### Work to complete
Reproduce exactly the line with "Click O QUE DESEJA FAZER AGORA prompt" and every line that follows it below, up to and including the last one. Do not include pictures or anything else.

(Collected data entries)
■ ■ ■ ■ ■
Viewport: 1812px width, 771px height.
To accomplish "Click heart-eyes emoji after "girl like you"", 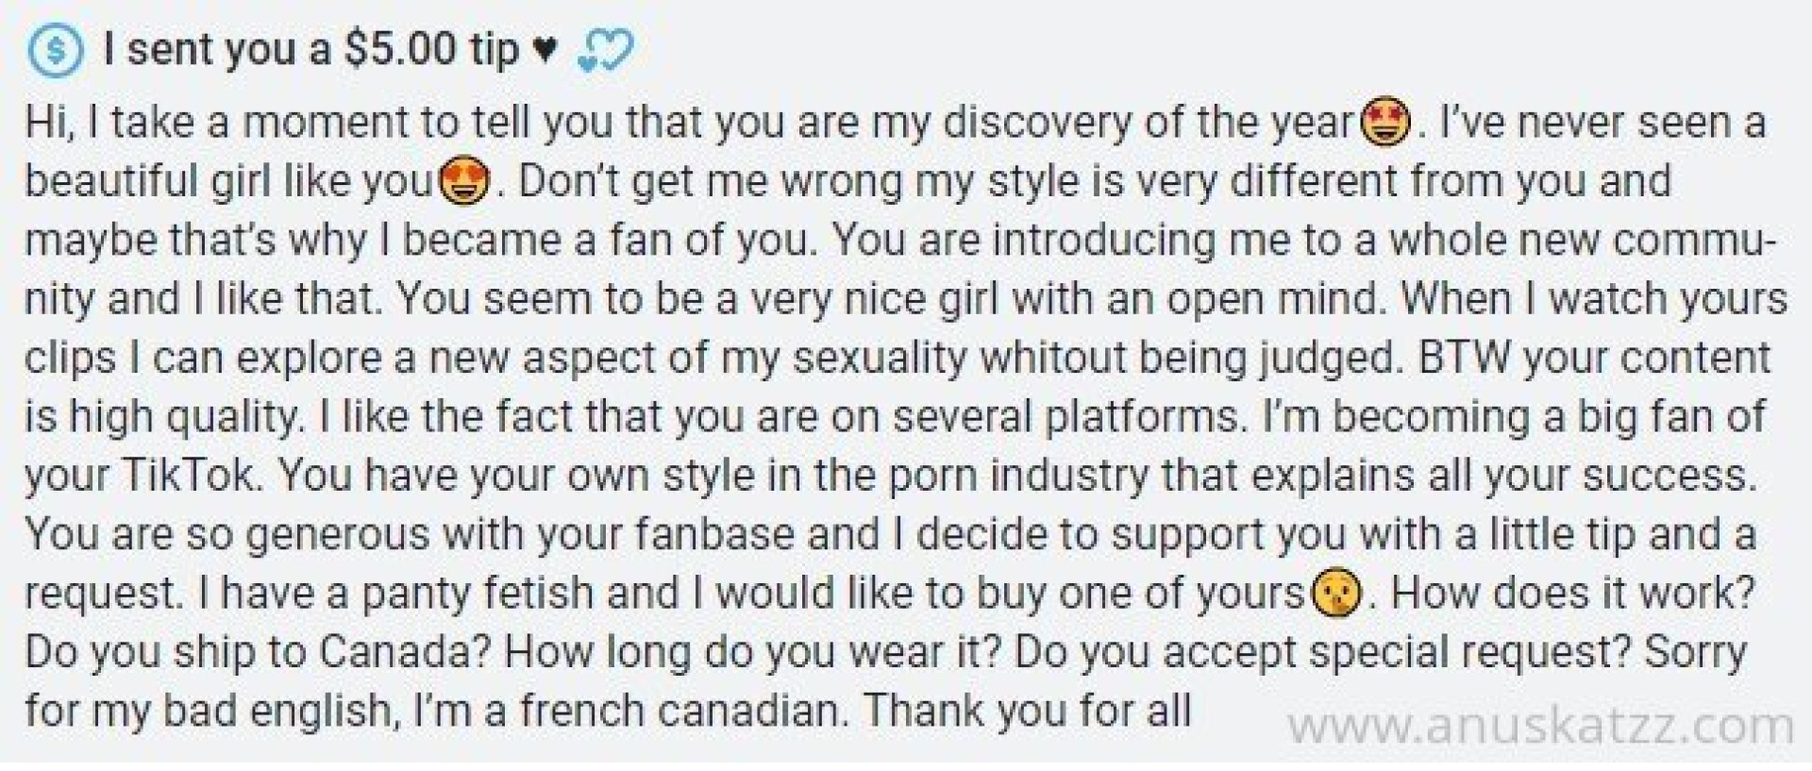I will 464,182.
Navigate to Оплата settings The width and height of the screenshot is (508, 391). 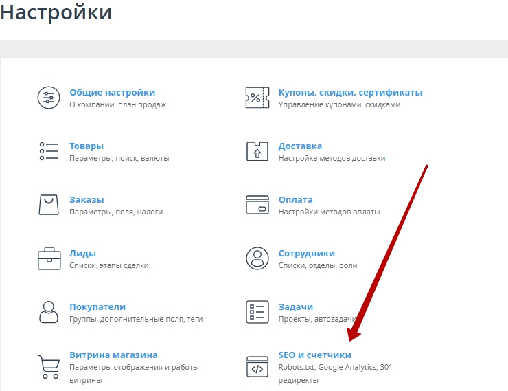[295, 199]

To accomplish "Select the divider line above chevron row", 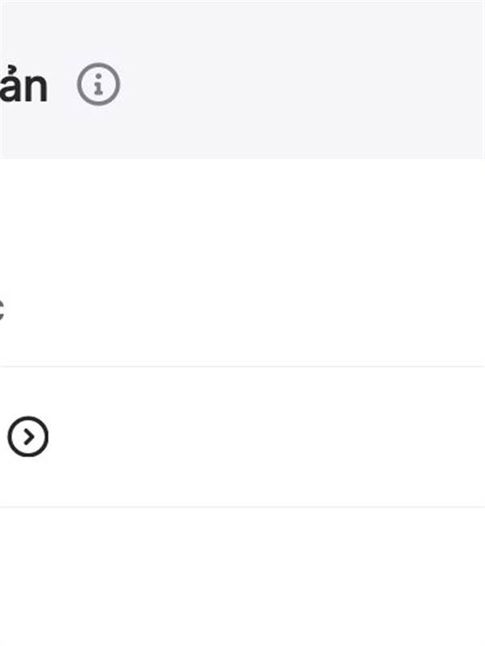I will pyautogui.click(x=243, y=367).
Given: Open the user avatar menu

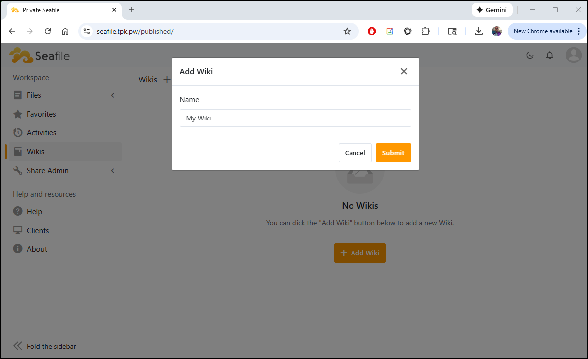Looking at the screenshot, I should click(573, 55).
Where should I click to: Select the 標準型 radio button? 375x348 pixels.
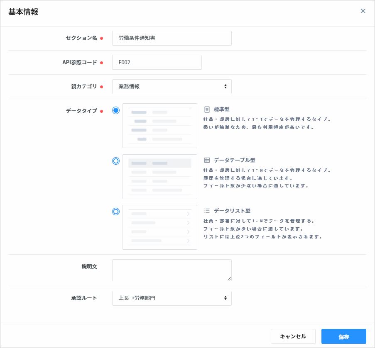pyautogui.click(x=116, y=110)
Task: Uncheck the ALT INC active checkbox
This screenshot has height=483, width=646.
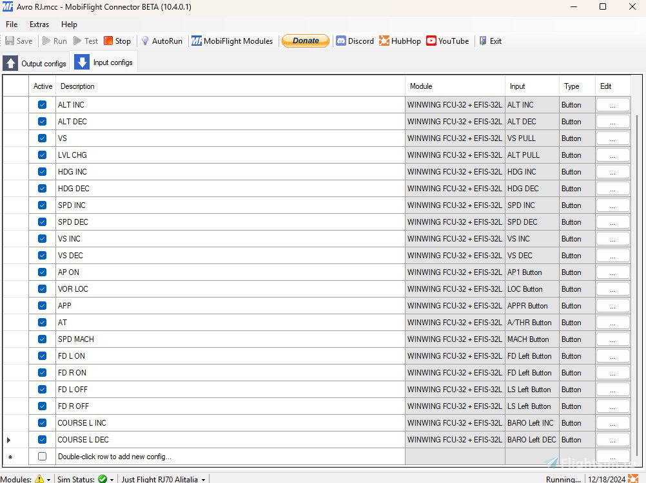Action: [43, 105]
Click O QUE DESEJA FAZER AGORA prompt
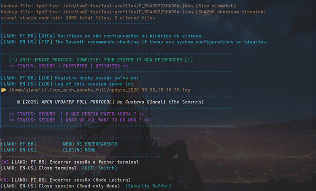The image size is (316, 191). pyautogui.click(x=98, y=114)
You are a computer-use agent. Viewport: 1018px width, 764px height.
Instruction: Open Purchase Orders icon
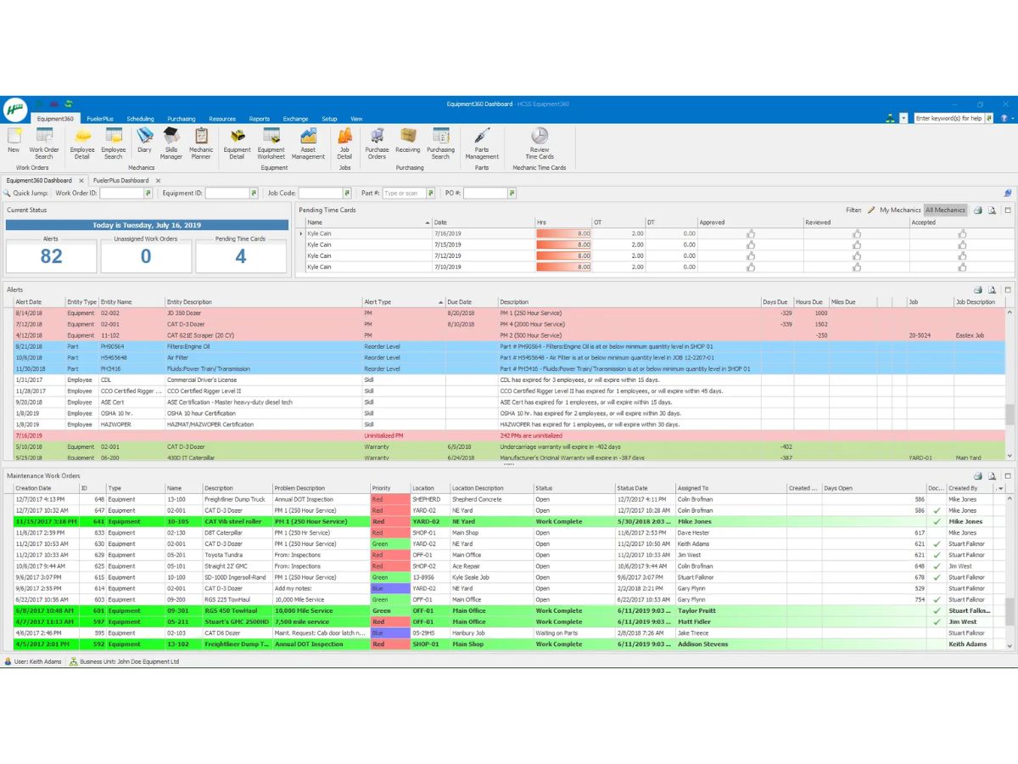point(377,143)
■ ■ ■ ■ ■
### Exercise response
Click O QUE DESEJA FAZER AGORA prompt
The image size is (316, 191). pyautogui.click(x=98, y=114)
You are a computer-use agent. Viewport: 1018px width, 764px height.
Instruction: Open Purchase Orders icon
point(377,143)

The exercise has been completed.